Na sua brilhante descrição, diz Bulhão Pato:

(…) A pouca distância do convento do Carmo, naquela agreste e encantadora posição da nossa Sintra, a que o próprio Lord Byron, inimigo figadal dos portugueses, chama “a mais bela da Europa”, estava a cruz que impressionou Herculano.
Tinha um braço partido, e a hera, a mãe solícita das ruínas, deitara-lhe em volta os ramos verdejantes e cariciosos.
A poesia foi começada no convento do Carmo.
Abre com estes magníficos versos:

Amo-te, ó cruz, no vértice firmada
De esplêndidas igrejas;
Amo-te quando, à noite, sobre a campa,
Junto ao cipreste alvejas;
Amo-te sobre o altar, onde, entre incensos,
As preces te rodeiam;
Amo-te, quando em préstito festivo
As multidões te hasteiam;
Amo-te, erguida no cruzeiro antigo,
No adro do presbitério,
Ou quando o morto, impressa no ataúde,
Guias ao cemitério!
Amo-te, ó cruz, até, quando no vale
Negrejas triste e só,
Núncia do crime, a que deveu a terra
Do assassinado o pó!

Alexandre Herculano, censurado de ímpio e herege espécie de papão com que em certa sociedade se chegou a meter medo às crianças e até às mulheres já feitas –, era uma alma profundamente religiosa. É correr os seus livros.
Há um sabor, um perfume do misticismo santo de Jesus, em centos de versos e em relanços da sua prosa escultural.
Nesta composição da ‘Cruz Mutilada’, escrita em dias prósperos, sob o céu do nosso Outono, na convivência de dois amigos íntimos, está o coração grande e virtuoso de Alexandre Herculano. Inspiravam-no a natureza e Deus!
Aos que o acusavam de blasfemo respondia com estes versos:

……………As linhas puras
De teu perfil, falhadas, tortuosas,
Ó mutilada cruz, falam de um crime
Sacrílego, brutal, e ao ímpio inútil!"

Bulhão Pato, 1883

Sobre  a CRUZ ALTA e as diversas intempéries que a mutilaram ao longo dos anos, penso, que esta é a primeira notícia conhecida e, logo, merecedora de uma poesia célebre de Alexandre Herculano.

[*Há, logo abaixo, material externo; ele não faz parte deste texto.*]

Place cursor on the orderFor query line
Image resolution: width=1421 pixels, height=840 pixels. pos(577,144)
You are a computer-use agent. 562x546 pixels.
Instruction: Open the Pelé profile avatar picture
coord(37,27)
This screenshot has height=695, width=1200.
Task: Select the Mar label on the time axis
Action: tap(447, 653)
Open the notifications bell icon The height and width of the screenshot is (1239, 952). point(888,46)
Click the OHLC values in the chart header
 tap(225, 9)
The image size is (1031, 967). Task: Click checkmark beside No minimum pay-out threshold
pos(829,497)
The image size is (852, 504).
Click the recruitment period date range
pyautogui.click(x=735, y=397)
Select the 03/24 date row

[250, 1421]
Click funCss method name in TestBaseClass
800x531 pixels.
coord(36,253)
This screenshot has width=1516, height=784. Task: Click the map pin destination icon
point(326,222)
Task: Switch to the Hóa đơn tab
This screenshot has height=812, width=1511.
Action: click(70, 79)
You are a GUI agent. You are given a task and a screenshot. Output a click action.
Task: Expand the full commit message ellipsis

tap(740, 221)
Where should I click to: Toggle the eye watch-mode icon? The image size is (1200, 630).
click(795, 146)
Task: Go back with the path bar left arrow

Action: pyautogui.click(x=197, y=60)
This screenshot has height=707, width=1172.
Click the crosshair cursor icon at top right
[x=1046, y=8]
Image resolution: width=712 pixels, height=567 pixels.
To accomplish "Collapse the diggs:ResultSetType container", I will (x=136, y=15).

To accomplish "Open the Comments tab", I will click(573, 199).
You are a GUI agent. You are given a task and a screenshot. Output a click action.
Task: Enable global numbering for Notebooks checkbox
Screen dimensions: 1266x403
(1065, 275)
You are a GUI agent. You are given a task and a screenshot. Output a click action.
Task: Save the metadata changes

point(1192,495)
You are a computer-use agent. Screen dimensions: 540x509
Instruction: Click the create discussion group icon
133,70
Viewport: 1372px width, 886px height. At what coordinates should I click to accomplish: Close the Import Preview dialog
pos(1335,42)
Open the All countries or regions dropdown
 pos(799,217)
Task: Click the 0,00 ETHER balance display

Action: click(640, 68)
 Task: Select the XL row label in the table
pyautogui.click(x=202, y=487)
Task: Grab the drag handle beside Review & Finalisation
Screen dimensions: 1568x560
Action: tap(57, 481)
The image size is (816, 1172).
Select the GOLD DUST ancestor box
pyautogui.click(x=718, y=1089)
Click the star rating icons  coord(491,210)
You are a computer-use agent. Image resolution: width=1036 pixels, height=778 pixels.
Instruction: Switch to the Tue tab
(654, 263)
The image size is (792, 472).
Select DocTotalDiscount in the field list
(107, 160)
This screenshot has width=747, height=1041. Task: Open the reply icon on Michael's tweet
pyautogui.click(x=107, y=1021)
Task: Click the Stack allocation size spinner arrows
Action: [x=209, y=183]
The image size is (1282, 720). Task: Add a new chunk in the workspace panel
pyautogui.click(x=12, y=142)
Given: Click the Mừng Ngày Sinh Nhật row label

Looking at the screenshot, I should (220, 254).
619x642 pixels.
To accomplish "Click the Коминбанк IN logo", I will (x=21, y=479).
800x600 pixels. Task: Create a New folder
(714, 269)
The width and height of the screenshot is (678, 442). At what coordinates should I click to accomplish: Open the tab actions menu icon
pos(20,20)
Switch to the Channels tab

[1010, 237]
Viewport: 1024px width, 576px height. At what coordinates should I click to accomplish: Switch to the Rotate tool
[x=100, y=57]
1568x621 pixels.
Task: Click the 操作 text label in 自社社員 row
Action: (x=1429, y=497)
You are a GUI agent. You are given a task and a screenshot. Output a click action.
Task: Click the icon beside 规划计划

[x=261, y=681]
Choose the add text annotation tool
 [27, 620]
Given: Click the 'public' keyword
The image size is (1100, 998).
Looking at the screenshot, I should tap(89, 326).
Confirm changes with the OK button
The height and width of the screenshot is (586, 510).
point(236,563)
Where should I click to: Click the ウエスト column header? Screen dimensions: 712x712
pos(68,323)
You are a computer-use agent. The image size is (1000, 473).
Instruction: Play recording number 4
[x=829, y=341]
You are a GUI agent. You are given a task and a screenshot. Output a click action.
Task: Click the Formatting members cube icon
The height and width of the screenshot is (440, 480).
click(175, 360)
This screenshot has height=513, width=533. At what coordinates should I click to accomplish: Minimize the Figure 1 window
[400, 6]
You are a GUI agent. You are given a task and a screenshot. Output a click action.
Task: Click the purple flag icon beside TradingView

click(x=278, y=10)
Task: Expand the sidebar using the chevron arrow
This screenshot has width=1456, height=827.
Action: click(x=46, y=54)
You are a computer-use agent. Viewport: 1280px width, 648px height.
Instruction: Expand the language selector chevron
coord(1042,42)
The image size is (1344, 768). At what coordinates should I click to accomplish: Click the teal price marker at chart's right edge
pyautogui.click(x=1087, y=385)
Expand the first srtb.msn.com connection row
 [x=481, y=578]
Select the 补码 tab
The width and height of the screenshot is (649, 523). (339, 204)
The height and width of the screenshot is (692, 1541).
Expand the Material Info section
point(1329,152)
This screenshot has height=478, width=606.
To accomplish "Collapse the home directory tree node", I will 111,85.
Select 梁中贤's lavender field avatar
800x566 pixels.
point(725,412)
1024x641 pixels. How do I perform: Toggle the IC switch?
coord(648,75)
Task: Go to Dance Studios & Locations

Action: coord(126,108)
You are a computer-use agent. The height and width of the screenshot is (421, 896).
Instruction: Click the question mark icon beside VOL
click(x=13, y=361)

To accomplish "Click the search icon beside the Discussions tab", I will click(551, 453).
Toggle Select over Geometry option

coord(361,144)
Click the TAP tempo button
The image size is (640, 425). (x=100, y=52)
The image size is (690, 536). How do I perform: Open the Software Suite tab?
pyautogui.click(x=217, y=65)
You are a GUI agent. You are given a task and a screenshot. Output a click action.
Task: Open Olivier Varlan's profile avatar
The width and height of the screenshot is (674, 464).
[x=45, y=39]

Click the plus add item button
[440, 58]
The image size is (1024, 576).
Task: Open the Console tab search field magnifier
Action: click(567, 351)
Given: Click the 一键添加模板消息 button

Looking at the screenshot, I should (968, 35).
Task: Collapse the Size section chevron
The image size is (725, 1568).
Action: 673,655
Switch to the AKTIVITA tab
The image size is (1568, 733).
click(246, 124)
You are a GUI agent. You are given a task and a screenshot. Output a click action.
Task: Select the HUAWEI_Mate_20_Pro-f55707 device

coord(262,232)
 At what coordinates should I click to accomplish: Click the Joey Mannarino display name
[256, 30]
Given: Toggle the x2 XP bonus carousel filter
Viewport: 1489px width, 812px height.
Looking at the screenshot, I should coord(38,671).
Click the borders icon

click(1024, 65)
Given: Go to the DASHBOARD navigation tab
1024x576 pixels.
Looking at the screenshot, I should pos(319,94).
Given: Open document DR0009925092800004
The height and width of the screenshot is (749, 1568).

Desde a sua implantação no século XVI e os trabalhos que ela mereceu ao a D. Fernando II na fase dos muitos trabalhos que levou a cabo no Parque lindíssimo, ao que se pensa, nada se sabe, mas sabe-se que coube ao segundo marido da Rainha D. Maria II, a CRUZ foi substituída por outra que veio a ser derrubada por um raio em 1905, tendo sido gateada através de grampos de ferro que são visíveis na foto que acima se reproduz.

A actual CRUZ ALTA - local privilegiado de excursões turísticas - foi substituída em Junho de 2008 e colocada no mesmo lugar por um bloco de calcário único embelezada com a arte manuelina, tendo uma altura de 3,5 metros, tendo sido obra da valorização do património cultural de Sintra.